:: SELECTED EXCERPT ::
# Ferrari F430 ( Extensive ) Beau Technique - The Midlands detailer



## Beau Technique (Jun 21, 2010)

You can keep up to date with our day to day shananigans on Facebook and Twitter

This was most certainly a very challenging and well rounded detail. Extensive list of varying things needing tended to:

Front number plate removal
Machine polish front number plate
Refit number plate
Engine bay detail
Badges removed and replaced with genuine items direct from Ferrari
Interior detail
Paint correction
Stone chips touched in
All manner of wear and tear paintwork items to be tended to
chip damage to front bumper
corrosion to passenger door handle
bad repair to be made good on passenger sill

And plenty more. So much so it was not viable to document every last component.


















































































Plenty of pre-soaked cotton applicators with tar and glue remover applied and left to soak...










No damage left behind and numberplate glue strips are fully removed...










Now for some paintwork tidying up. First up, Rear quarter air intake grilles heavily chipped...

:: DATA BLOCK ::
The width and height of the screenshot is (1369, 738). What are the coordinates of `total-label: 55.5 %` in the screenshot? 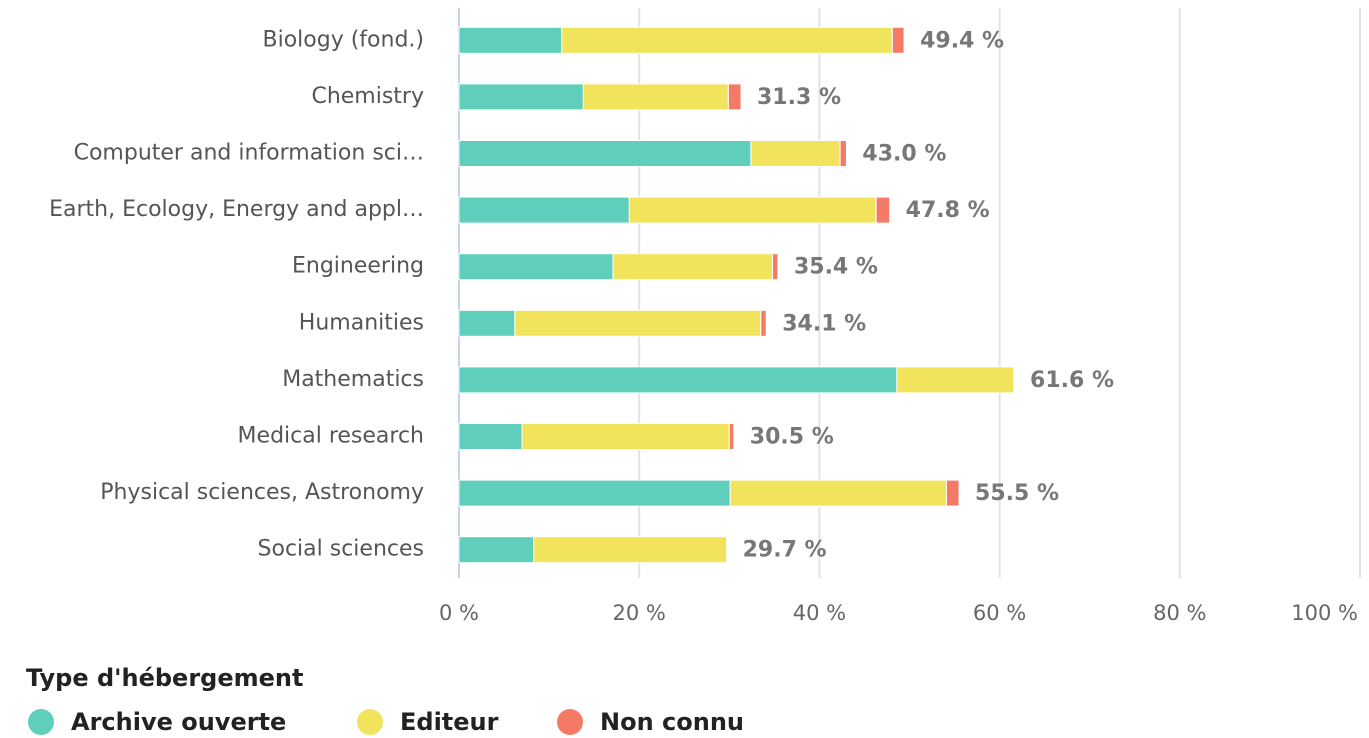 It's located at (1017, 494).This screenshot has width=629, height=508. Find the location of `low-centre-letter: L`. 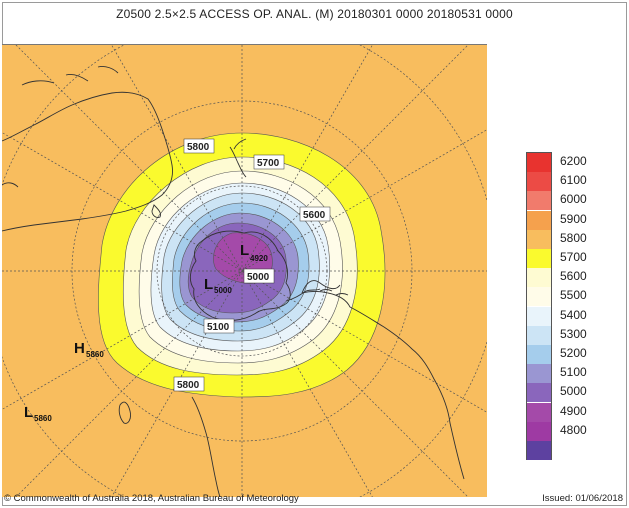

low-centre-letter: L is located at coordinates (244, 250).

:: QUESTIONS ON THE MATERIAL ::
• 1. Answer these questions from the Ferrari F430 detailing post, one line each:
(a) What was applied to the pre-soaked cotton applicators?
(b) What problem did the passenger door handle have?
(c) Which item came first in the paintwork tidying up?
• 2. Decide whether each statement agrees with the Ferrari F430 detailing post. Answer yes or no, and quote the words from the post that settle it.
(a) The replacement badges came direct from Ferrari.
(b) Every component of the detail was documented.
(c) Some numberplate glue strips were left on the car.
• 3. Extend the Ferrari F430 detailing post, starting right after its last sentence.

:: ANSWERS TO THE EXERCISES ::
• 1.
(a) Tar and glue remover.
(b) Corrosion.
(c) The rear quarter air intake grilles, which were heavily chipped.

• 2.
(a) Yes: "Badges removed and replaced with genuine items direct from Ferrari"
(b) No: "So much so it was not viable to document every last component."
(c) No: "numberplate glue strips are fully removed"

• 3.
Area's fully masked and wiped down with panel wipe then re-sprayed with a quality satin matt black. This was undertaken over a course of several light sprays to ensure both grilles and inner ducts were uniformly painted to factory finish...



















Poor repair on front bumper left a very uneven line on the mat black area under bonnet / within bonnet jam. This was panel wiped, Fine line taped then fully masked prior to painting. A very awkward task with not a perfect end result but a far better and more even line..



















Some sections within then door shuts suffered from wear and tear which required tidying up...



















Followed by same wear and tear of the scuttle panel...



















Client requested paint protection film to be removed as it was poorly installed and looked quite ghastly. This unearthed a bad smart repair with the worst colour match imaginable but more importantly it had been painted without the ppt removed...



















On with the show some more. The grey section of front bumper intakes was damaged along with an almighty chip to front bumper plus the repair required on the passenger sill and passenger door handle requiring tlc, I roped in a good friend from Smart Finish ltd to assist...
































































( Only image I have of sill after correction and badges replaced )









Time to get stuck right in. Badges removed ( Pinna Farina and Ferrari )










Swirls, We got swirls!...



















But not any more...



















Sill...










You can see the outline of the old Pina Farina badge...










But not anymore...



















Passenger door...










The legend :lol::lol::lol:...










And after looking yards better...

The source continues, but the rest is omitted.